● EXERCISE DESCRIPTION:
Output exactly the lines from the line that has "Click the ofNullable call in the first method" through the last line of the data below, with no pictures.

● DATA FOR PROCESSING:
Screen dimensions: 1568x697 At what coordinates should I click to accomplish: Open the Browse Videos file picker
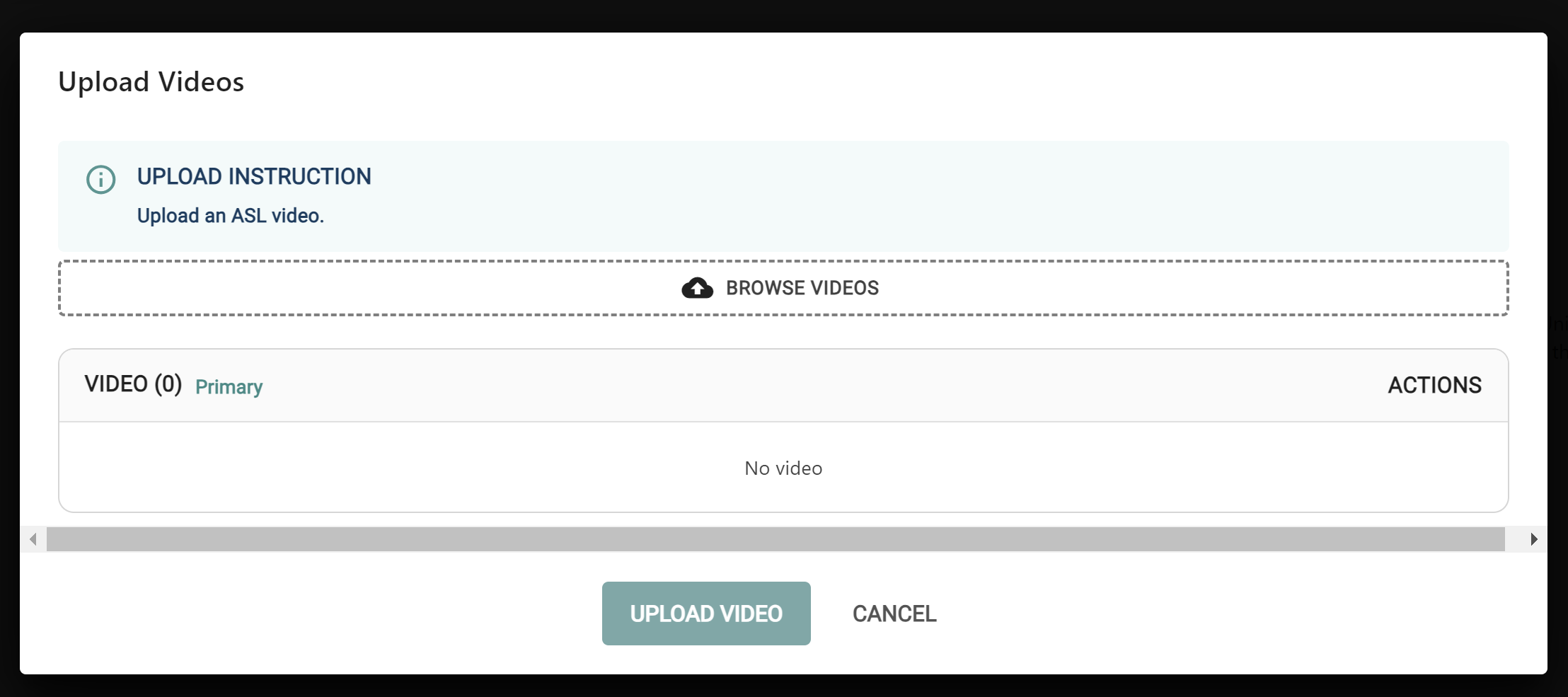[x=783, y=288]
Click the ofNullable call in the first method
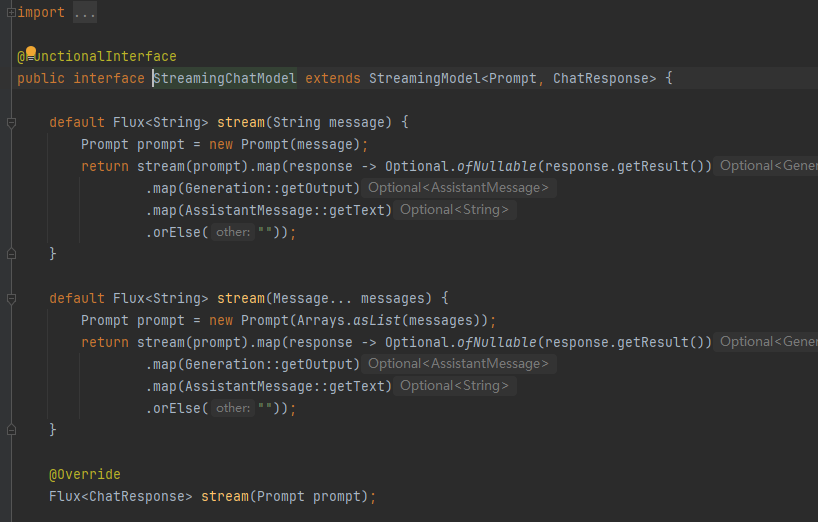Viewport: 818px width, 522px height. 497,166
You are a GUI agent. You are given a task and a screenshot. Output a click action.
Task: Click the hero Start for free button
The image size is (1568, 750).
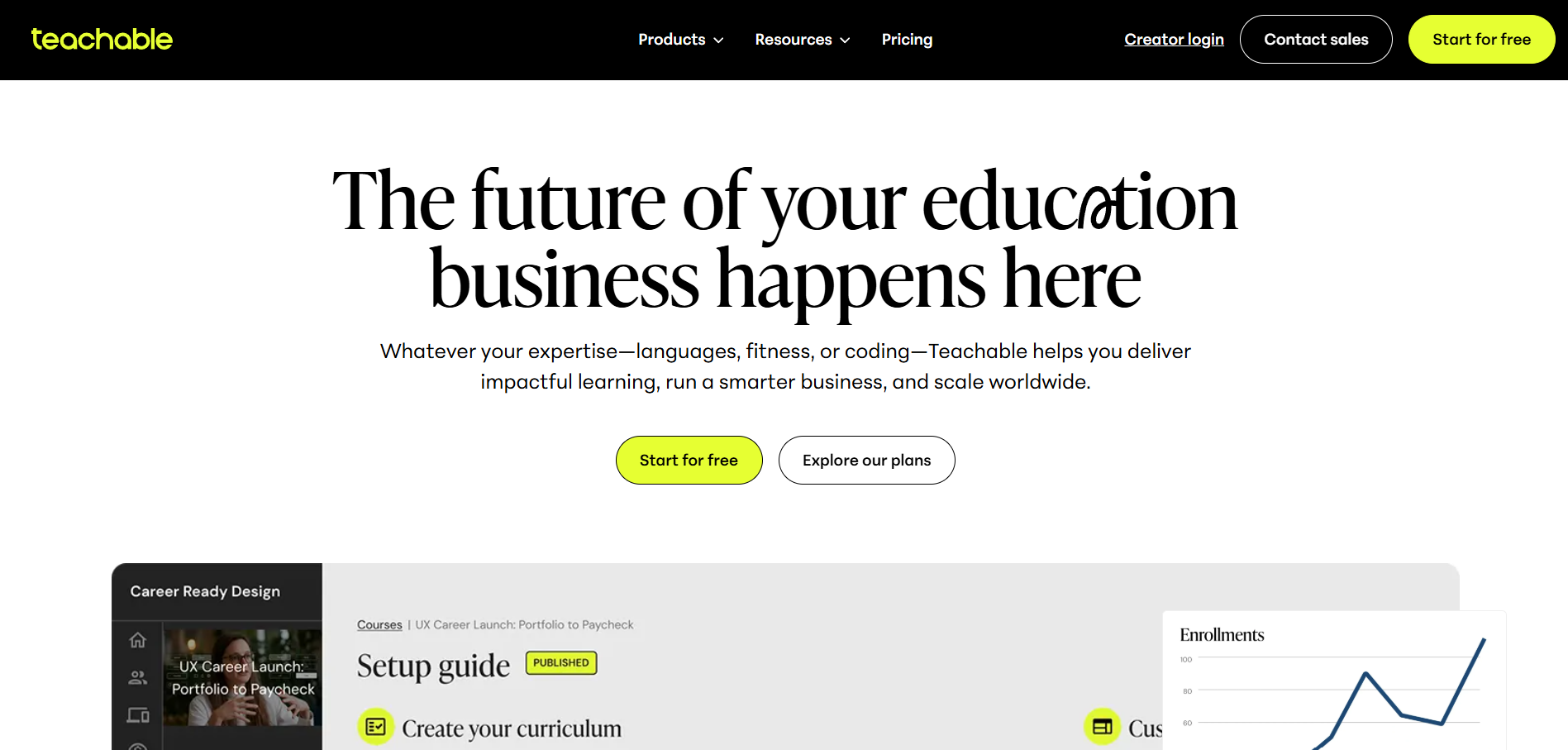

● EXERCISE SOLUTION:
Click the ofNullable call in the first method
Viewport: 818px width, 522px height. 497,166
You are a GUI agent. You are given a task and a screenshot. Output a click action.
Task: Click the hero Start for free button
The image size is (1568, 750).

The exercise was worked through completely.